→ Records for this exercise:
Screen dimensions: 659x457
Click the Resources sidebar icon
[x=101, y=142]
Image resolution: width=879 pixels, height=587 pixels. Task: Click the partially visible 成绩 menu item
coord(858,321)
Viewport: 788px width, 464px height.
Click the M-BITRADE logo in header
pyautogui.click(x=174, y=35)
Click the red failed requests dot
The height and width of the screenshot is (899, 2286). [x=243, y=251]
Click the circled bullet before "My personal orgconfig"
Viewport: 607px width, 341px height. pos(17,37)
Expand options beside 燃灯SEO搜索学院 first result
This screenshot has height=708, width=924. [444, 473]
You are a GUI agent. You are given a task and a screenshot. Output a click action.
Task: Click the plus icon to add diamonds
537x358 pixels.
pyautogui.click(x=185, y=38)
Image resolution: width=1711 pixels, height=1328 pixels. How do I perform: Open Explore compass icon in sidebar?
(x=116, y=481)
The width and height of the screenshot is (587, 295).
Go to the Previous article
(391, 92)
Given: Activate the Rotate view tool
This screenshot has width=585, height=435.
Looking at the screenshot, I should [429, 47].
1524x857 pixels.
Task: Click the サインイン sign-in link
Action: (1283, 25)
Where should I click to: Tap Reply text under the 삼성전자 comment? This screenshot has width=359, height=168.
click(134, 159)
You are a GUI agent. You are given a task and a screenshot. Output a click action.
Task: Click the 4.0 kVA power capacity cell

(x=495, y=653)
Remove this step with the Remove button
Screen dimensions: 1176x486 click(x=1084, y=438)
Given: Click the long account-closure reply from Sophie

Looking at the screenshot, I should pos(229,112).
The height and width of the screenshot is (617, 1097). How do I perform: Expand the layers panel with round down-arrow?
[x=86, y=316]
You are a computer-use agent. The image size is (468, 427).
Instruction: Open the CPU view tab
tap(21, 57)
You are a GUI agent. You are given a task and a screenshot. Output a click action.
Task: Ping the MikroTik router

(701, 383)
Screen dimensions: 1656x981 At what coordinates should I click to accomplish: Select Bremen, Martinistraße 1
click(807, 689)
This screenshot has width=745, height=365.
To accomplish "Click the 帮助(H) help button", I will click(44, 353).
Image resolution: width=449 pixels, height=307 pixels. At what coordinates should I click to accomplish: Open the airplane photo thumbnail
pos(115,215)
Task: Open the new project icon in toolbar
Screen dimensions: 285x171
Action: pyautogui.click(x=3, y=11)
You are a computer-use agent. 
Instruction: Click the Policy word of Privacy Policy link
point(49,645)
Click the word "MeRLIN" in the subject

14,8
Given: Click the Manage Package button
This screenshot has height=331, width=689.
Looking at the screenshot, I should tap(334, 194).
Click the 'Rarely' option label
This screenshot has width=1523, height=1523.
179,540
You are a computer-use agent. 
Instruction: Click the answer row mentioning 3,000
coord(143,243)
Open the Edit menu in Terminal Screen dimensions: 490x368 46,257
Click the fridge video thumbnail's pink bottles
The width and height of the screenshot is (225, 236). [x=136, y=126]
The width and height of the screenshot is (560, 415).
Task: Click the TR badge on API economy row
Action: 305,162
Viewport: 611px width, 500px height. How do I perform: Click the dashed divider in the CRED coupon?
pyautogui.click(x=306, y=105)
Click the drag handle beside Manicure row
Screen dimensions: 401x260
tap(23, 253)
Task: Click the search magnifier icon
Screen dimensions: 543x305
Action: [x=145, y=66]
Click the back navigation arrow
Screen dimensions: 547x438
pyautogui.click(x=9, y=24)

→ Exercise prompt: Repeat the material verbatim from the line containing "Where should I" through the line containing "tap(21, 57)", with both of those lines included.

→ Result for this task:
Where should I click to: Tap Reply text under the 삼성전자 comment? This screenshot has width=359, height=168.
click(134, 159)
You are a GUI agent. You are given a task and a screenshot. Output a click action.
Task: Click the 4.0 kVA power capacity cell

(x=495, y=653)
Remove this step with the Remove button
Screen dimensions: 1176x486 click(x=1084, y=438)
Given: Click the long account-closure reply from Sophie

Looking at the screenshot, I should pos(229,112).
The height and width of the screenshot is (617, 1097). How do I perform: Expand the layers panel with round down-arrow?
[x=86, y=316]
You are a computer-use agent. The image size is (468, 427).
Instruction: Open the CPU view tab
tap(21, 57)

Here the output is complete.